A few people wrote pieces on this theme just after the election, but a few key results were still outstanding up through this past weekend, so I decided it was wiser to refrain from dunking on Barack Obama until we had finalized results. And now we do. May the dunking commence. Ah, but first, a few caveats: Not everyone Obama stumped for this fall ended up losing their races. For instance, the 44th president rallied for victorious Illinois Democrats, including the party's gubernatorial nominee, but that race was literally never close. The same applies to the Virginia Senate race, where Tim Kaine didn't need much help in blowing out the GOP's deeply flawed nominee (although I guess you could say the VA-10 race was relatively close). But in the highest-profile, hyped-up races in which Obama chose to directly intervene, he went 0-for-4. A recap:
(1) Florida Senate - Obama went all-in for Bill Nelson over the home stretch, enthusiastically endorsing the longtime incumbent and urging Floridians to reject Rick Scott. Here he is at a Miami rally warning voters that if they are victorious, Republicans would seek to steal people's healthcare:
Speaking of healthcare, Obama's signature accomplishment flopped on the merits throughout his presidency, then became less unpopular after he left office, following a series of changes to the law. He has since effectively admitted failure, embracing a reckless single-payer healthcare scheme to replace his own law, thus destroying America's private system and requiring giant tax increases on working Americans. Nelson led by roughly 2.5 points in the final polling average, but Rick Scott won the election, pushing Nelson into retirement.
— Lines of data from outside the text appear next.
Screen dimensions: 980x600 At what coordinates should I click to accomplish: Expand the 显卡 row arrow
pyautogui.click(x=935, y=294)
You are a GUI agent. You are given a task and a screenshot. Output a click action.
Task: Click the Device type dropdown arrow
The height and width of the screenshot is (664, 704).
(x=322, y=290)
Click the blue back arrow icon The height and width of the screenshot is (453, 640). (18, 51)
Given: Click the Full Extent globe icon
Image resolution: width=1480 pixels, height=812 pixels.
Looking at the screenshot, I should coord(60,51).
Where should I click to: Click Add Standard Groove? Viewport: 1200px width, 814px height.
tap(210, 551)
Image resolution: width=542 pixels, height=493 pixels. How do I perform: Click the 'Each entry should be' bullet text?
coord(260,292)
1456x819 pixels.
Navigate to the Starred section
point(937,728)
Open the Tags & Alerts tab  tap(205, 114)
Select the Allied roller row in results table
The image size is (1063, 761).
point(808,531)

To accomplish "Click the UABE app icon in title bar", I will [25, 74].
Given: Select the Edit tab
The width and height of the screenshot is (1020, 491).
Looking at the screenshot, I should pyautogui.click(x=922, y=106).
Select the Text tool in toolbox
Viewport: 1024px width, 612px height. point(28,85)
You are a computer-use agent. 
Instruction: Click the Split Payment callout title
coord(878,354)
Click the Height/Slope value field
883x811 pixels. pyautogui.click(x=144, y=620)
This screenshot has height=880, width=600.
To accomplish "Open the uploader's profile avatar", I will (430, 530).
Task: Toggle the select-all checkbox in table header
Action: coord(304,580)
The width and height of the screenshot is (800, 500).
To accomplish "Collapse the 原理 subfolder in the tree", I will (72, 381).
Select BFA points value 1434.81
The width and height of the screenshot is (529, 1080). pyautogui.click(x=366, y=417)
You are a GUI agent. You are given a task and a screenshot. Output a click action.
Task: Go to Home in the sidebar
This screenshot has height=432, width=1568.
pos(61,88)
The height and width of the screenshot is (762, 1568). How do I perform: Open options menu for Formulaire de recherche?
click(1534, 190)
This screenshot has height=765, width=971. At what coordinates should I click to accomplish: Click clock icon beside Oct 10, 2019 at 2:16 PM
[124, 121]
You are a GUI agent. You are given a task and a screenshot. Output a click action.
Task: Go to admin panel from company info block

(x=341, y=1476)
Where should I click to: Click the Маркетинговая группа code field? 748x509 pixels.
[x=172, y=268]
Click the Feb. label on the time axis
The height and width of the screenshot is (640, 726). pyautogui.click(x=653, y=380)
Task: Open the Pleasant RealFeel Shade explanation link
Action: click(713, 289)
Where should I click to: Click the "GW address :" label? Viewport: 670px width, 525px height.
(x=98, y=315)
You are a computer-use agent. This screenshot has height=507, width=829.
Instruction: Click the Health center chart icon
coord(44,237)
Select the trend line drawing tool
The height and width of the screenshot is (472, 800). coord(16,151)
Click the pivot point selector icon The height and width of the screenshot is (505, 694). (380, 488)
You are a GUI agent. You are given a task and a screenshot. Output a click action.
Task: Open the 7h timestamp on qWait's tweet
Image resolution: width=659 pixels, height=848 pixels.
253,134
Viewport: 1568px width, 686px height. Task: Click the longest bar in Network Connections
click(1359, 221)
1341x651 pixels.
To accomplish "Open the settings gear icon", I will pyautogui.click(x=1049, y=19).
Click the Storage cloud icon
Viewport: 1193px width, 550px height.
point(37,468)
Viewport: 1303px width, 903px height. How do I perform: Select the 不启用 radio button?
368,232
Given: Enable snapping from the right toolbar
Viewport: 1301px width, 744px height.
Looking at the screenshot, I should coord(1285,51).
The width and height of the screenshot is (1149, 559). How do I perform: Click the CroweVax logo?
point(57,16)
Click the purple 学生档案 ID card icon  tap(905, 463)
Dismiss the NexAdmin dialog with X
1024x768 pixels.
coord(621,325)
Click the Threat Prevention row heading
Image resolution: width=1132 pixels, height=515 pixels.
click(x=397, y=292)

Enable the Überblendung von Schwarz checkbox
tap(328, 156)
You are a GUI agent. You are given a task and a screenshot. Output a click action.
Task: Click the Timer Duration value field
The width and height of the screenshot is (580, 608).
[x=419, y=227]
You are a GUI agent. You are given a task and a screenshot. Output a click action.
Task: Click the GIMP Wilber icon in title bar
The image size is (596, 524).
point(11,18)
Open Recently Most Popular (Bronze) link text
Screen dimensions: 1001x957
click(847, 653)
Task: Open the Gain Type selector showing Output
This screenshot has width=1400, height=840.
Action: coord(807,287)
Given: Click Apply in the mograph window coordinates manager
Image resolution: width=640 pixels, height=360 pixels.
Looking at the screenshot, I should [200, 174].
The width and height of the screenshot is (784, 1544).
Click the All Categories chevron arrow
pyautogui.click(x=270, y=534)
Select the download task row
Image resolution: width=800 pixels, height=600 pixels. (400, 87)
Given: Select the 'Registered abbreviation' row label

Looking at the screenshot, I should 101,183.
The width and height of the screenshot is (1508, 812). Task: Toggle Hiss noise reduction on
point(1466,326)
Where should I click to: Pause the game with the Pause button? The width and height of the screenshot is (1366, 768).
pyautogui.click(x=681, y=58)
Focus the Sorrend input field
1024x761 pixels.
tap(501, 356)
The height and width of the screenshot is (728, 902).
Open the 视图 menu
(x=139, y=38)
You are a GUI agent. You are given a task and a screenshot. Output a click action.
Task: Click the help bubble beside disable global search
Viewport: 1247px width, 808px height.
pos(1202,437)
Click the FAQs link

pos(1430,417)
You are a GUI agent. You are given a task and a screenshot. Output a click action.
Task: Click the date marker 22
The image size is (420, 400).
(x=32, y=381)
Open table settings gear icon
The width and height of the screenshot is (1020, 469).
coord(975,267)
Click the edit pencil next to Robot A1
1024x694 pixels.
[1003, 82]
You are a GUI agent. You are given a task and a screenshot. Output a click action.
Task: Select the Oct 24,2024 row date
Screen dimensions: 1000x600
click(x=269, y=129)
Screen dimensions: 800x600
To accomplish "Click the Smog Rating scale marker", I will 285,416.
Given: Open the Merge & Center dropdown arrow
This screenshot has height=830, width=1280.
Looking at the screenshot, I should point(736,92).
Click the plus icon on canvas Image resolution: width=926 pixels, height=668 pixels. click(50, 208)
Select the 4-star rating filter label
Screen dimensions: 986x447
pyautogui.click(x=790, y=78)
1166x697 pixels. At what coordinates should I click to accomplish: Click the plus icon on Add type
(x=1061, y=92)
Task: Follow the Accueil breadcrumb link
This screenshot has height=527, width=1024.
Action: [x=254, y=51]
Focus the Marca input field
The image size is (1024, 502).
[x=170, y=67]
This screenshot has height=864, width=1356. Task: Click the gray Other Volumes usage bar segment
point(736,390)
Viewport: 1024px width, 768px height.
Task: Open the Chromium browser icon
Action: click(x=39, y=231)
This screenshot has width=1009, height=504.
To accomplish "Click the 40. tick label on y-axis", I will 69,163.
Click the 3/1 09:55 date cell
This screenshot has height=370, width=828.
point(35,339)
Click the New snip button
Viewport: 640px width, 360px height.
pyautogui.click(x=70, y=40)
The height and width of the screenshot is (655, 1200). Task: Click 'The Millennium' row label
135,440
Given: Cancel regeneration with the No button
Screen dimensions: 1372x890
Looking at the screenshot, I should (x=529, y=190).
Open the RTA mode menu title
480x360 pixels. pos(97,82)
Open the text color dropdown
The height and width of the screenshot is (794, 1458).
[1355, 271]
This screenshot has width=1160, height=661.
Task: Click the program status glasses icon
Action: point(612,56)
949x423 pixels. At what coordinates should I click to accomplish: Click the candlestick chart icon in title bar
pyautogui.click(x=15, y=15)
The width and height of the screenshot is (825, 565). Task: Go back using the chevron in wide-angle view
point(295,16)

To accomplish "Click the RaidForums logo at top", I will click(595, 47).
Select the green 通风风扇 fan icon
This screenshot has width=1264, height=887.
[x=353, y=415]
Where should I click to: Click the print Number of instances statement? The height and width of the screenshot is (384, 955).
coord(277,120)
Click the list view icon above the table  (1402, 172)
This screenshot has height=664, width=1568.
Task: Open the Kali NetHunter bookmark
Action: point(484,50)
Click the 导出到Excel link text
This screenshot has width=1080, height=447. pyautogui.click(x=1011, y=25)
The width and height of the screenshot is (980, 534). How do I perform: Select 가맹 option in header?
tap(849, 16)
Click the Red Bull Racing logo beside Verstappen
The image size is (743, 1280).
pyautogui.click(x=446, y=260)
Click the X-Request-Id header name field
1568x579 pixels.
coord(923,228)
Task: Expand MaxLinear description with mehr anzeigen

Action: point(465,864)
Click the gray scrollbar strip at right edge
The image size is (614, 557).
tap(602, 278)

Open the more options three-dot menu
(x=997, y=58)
(2) Florida Governor - Along with his efforts to re-elect Sen. Nelson, Obama pushed hard for the up-and-coming, left-wing Mayor of Tallahassee, Andrew Gillum, the Democrats' gubernatorial nominee. Gillum faced ethical headwinds in the final weeks of the campaign, to which he responded by playing the race card. Obama went all-in for Gillum, who led in 16 of the final 17 polls of the state, amassing an apparent edge of close to four percentage points. He lost to Republican Ron DeSantis.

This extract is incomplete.